En la selva, bosque, mar o desierto las preguntas se hacen en silencio. No son ni pueden ser prolijas. No hay concesión. Solamente concisión. Quizá porque la exhuberancia, lo tupido y la inmensidad de los paisajes se meten en la piel, se prenden de los ojos, e inundan el alma. Allí no se es nada más que un punto infinitamente pequeño que no concibe ninguna otra pregunta más grande que el espacio que se ocupa. Tampoco hay balbuceo que pueda competir con el concierto que les habita. Únicamente el silencio es lo que sale, lo que queda, lo que aferra los huesos.
De pronto da miedo no ser lo suficientemente lacónico.
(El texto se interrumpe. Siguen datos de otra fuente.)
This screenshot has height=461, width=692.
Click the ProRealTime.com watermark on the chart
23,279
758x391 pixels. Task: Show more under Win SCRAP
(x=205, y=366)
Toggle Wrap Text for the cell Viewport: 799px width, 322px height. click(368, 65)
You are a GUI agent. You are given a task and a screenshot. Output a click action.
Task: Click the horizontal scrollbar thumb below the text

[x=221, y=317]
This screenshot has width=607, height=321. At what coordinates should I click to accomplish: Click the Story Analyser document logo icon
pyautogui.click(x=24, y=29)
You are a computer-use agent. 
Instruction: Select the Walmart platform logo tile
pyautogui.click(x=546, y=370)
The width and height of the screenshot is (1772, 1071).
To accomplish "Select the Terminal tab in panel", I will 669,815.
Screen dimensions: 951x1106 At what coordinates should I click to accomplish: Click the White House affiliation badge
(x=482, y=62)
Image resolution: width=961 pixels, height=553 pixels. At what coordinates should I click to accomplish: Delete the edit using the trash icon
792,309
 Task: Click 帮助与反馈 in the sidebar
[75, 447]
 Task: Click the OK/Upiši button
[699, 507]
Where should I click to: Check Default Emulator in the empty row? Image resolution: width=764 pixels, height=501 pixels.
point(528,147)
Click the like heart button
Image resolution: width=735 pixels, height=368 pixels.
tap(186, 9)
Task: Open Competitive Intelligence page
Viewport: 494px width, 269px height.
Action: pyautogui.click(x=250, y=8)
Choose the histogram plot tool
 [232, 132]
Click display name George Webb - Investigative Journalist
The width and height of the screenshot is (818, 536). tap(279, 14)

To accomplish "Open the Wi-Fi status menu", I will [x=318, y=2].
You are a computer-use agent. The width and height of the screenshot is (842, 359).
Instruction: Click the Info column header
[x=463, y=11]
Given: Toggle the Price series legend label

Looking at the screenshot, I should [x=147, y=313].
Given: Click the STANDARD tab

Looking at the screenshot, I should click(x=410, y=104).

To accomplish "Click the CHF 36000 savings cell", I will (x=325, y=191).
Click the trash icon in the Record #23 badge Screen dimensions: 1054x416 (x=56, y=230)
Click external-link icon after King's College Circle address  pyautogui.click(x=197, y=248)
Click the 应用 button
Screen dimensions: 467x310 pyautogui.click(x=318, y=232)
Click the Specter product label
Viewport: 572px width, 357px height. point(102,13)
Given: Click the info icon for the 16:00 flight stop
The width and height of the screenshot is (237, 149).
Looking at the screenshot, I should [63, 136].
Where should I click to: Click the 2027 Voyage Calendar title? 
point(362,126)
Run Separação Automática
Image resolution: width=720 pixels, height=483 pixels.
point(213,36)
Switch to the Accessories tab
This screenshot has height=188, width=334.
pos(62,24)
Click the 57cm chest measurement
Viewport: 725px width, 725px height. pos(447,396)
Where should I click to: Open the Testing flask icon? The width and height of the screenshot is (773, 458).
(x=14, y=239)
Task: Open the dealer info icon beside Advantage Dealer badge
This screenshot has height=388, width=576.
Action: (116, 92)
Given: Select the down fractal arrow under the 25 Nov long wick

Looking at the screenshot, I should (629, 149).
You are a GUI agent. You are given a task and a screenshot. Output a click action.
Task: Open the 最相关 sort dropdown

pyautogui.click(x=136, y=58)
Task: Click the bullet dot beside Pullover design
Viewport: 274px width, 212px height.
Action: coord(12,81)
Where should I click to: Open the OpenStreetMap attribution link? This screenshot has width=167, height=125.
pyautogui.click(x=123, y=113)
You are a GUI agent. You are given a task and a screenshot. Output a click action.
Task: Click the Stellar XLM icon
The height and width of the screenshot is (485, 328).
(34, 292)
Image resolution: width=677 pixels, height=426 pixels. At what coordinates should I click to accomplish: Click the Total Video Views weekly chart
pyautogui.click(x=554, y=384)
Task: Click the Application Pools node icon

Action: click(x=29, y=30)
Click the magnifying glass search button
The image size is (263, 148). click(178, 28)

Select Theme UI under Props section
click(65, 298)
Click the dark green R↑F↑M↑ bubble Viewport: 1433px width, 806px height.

Sucede que allí, en la selva, el bosque, el mar o el desierto, habitan más respuestas que preguntas. Sentado bajo la sombra de un árbol cualquiera, aumenta la sensación de que todavía no se han inventado las preguntas para todas esas respuestas que crecen como racimos o que se propagan cual fina arena o espuma. Por eso se procede por concreción. ¿Qué es esto? ¿qué es lo otro? ¿cómo habitar aquí? ¿qué hacer con esto? ¿qué hacer con aquello? ¿qué se puede comer y qué no?
Todo tan concreto como recién me lo contó aquel señor: una vez recibida la mordedura de la serpiente, pasado el susto y el enojo, la única pregunta pertinente es cómo sobrevivir. La plegaria posterior a la decisión tomada es, por supuesto, un acto de fe, pero un acto que reconoce lo impropio e incluso improcedente de algunas preguntas grandilocuentes en una realidad demasiado elocuente.